The Breaker of Weapons--December 29, 2023"For the yoke of their burden,
and the bar across their shoulders,
the rod of their oppressor,
you have broken as on the day of Midian.
For all the boots of the tramping warriors
and all the garments rolled in blood
shall be burned as fuel for the fire.
For a child has been born for us,
a son given to us;
authority rests upon his shoulders;
and he is named
Wonderful Counselor, Mighty God,
Everlasting Father, Prince of Peace." [Isaiah 9:4-6]
I'll bet you know those words. They are often read on Christmas Eve, as they were this past Sunday evening in the place where I serve. You might even hear these words set to the music of Handel's "Messiah" (and now I'll probably be humming that tune for the rest of the day).
But I'll confess for my own part that, for all the decades of hearing these words read or sung by flickering candlelight, with poinsettias or a Christmas tree in the background, I have been terribly slow to recognize just what is being said here. The "child" whom the prophet Isaiah pictures as the coming king is remarkable for breaking the weapons of bullies, bringing an end to war, and liberating people from the grip of oppressors.
And while it's certainly true that all these centuries after Isaiah's time we are still fighting wars against one another, still oppressing and killing each other, and still wielding an ever-increasing array of weapons with which to strike one another, it's worth remembering that Jesus' mission--his purpose, if you will--includes bringing about God's kind of peace and justice, and not just taking souls " up to heaven." Jesus doesn't accomplish that mission the way past kings or emperors have tried it (at the point of a sword or the muzzle of a rifle), but he has come to bring the peace and justice of God's Reign. In fact, that may be the greatest reason to hope for Jesus to actually succeed in bringing an end to oppression and violence, because he doesn't use those as his tools to forge peace, like every empire in history has done. Rome, for example, arrogantly announced that it had established the "Pax Romana" (or see 1 Thessalonians 5:3, when Paul seems to be quoting Roman propaganda about the empire bringing "peace and security"), but what Rome meant by "peace" was something like, "As long as you do what we say and bow before us, there won't be any need for us to kill you all." When a bully intimidates the other kids into giving him their lunch money so he won't beat them up, don't call that peace. And when the kids on the playground play the bully's own game against him and gang up to beat him up so that one of them becomes a new bully on the block, that isn't peace, either.

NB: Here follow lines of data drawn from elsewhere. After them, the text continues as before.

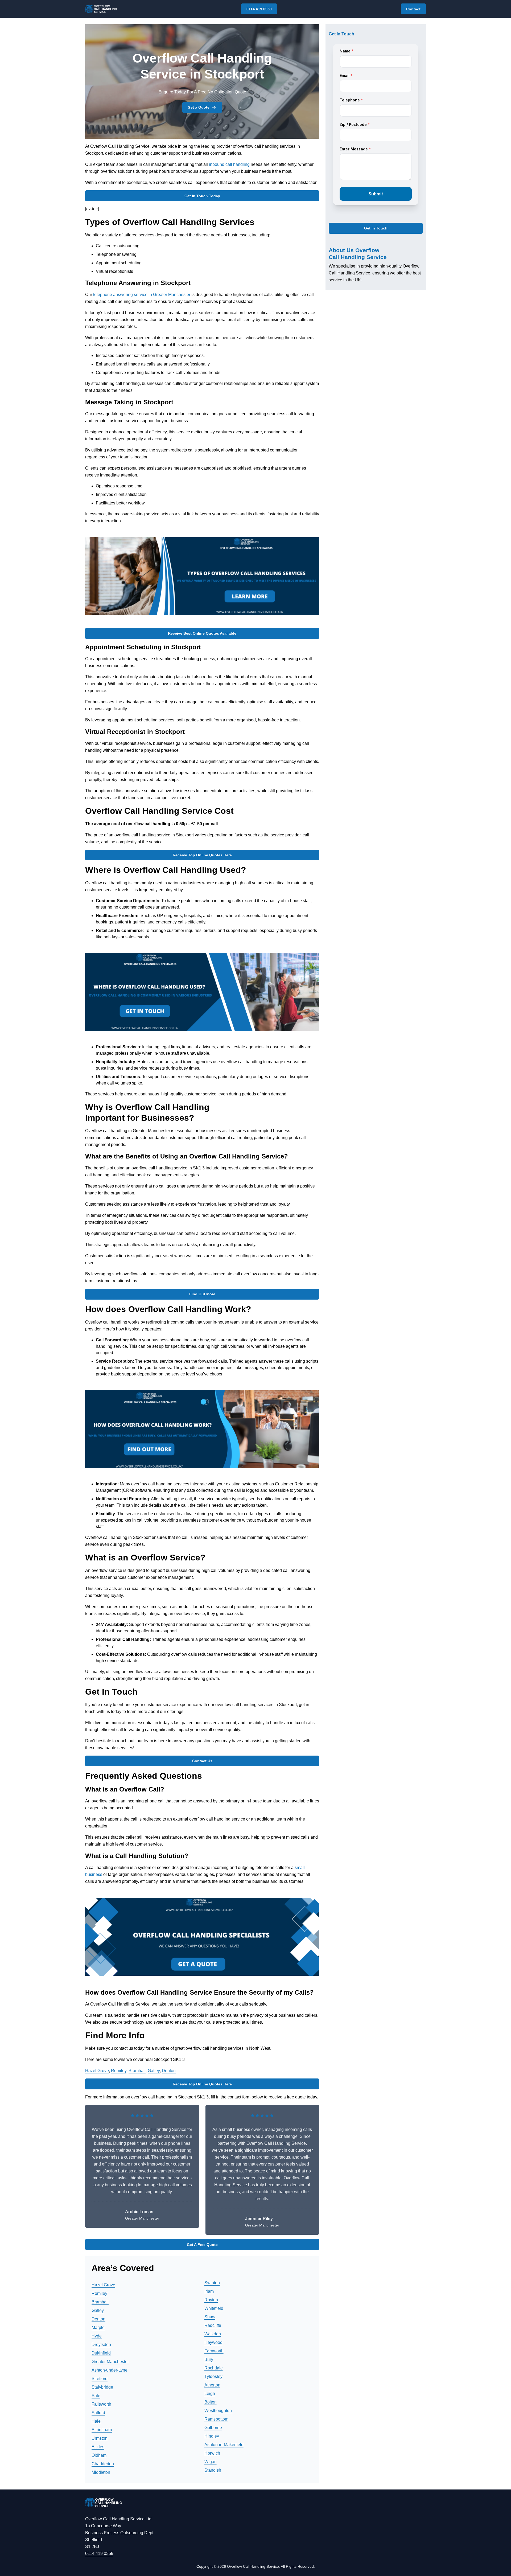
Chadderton (103, 2464)
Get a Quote (198, 107)
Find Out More (202, 1294)
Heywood (213, 2342)
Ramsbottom (216, 2419)
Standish (212, 2470)
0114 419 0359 (259, 9)
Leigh (209, 2393)
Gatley (154, 2070)
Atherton (212, 2385)
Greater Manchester (110, 2361)
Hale (96, 2421)
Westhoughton (218, 2410)
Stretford (100, 2378)
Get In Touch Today (202, 196)
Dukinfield (101, 2353)
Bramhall (137, 2070)
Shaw (209, 2317)
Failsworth (101, 2404)
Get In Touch (376, 228)
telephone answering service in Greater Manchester (141, 294)
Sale (96, 2395)
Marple (98, 2327)
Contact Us (202, 1761)
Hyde (97, 2336)
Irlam (209, 2291)
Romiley (118, 2070)
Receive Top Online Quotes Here (202, 855)
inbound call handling (229, 164)
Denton (169, 2070)
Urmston (100, 2438)
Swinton (212, 2283)
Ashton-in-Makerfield (224, 2444)
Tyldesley (213, 2376)
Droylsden (101, 2344)
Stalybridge (102, 2387)
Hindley (211, 2436)
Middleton (101, 2472)
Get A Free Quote (202, 2244)
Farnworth (214, 2351)
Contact (413, 9)
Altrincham (102, 2429)
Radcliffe (212, 2325)
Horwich (212, 2453)
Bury (208, 2359)
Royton (211, 2300)
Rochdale (213, 2368)
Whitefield (213, 2308)
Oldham (99, 2455)
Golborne (213, 2427)
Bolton (210, 2402)
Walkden (212, 2334)
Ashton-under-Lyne (109, 2370)
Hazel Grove (97, 2070)
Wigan (210, 2461)
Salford (98, 2412)
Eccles (98, 2446)
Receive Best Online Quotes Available (202, 633)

Jesus' kind of kingship doesn't look like what anybody is used to, though. For Christ-followers, now more than twenty-five centuries after Isaiah's time, we know that Jesus' life and ministry didn't look like a military campaign or worldwide conquest, and sometimes we end up (wrongly) concluding, "Oh, I guess we wrong to hope about the Messiah bringing peace or justice, too--I guess that isn't part of the deal, after all." But I think that's the wrong move to make: it's not that Jesus isn't really the Messiah, or that we were wrong to hope for an end to war and oppression. But the way Jesus the Messiah accomplishes God's Reign of peace and justice isn't to fight bullying with more bullying or oppressors with more oppression. In Isaiah's poetic vision, the promised king doesn't defeat the "rod of the oppressor" by brandishing a bigger weapon, but by breaking the weapon the bully has been using in the first place. The hoped-for Messiah doesn't intimidate people into obedience by calling himself "Christ the Conqueror" or "the Divine Destroyer," but is known as "Prince of Peace." The prophet's picture is of someone who uses his authority to break our weapons of war at last, not to launch an arms race so we can blast our enemies to smithereens. The peace the Messiah brings is not the silence of the graveyard but the sigh of relief from people who had been intimidated and kept in fear.
So as we witness another Christmas day and week come and go from our calendars while wars rage still across the world, I know it is awfully tempting to give into cynicism and declare real peace is too hard to hope for anymore. It is easy to believe the most we can accomplish is to be the ones with the bigger stick to hit the people we don't like with, so they'll be intimidated into doing what we want. It sometimes feels like the only realistic hope is to just wish we end up on the side with bigger bombs or larger arsenals. But that isn't what we are taught to hope for from the prophets. Isaiah introduces us to Jesus, even if Isaiah himself didn't quite know how to picture what or who was on the way, as the one who brings justice by breaking the weapons of the bullies and oppressors. This is the One we meet at the manger.
All hail king Jesus, the Prince of Peace, who disarms us at last.
Lord Jesus, come and disarm us and liberate us from the vicious circles of war and violence in which we have been held captive all our lives.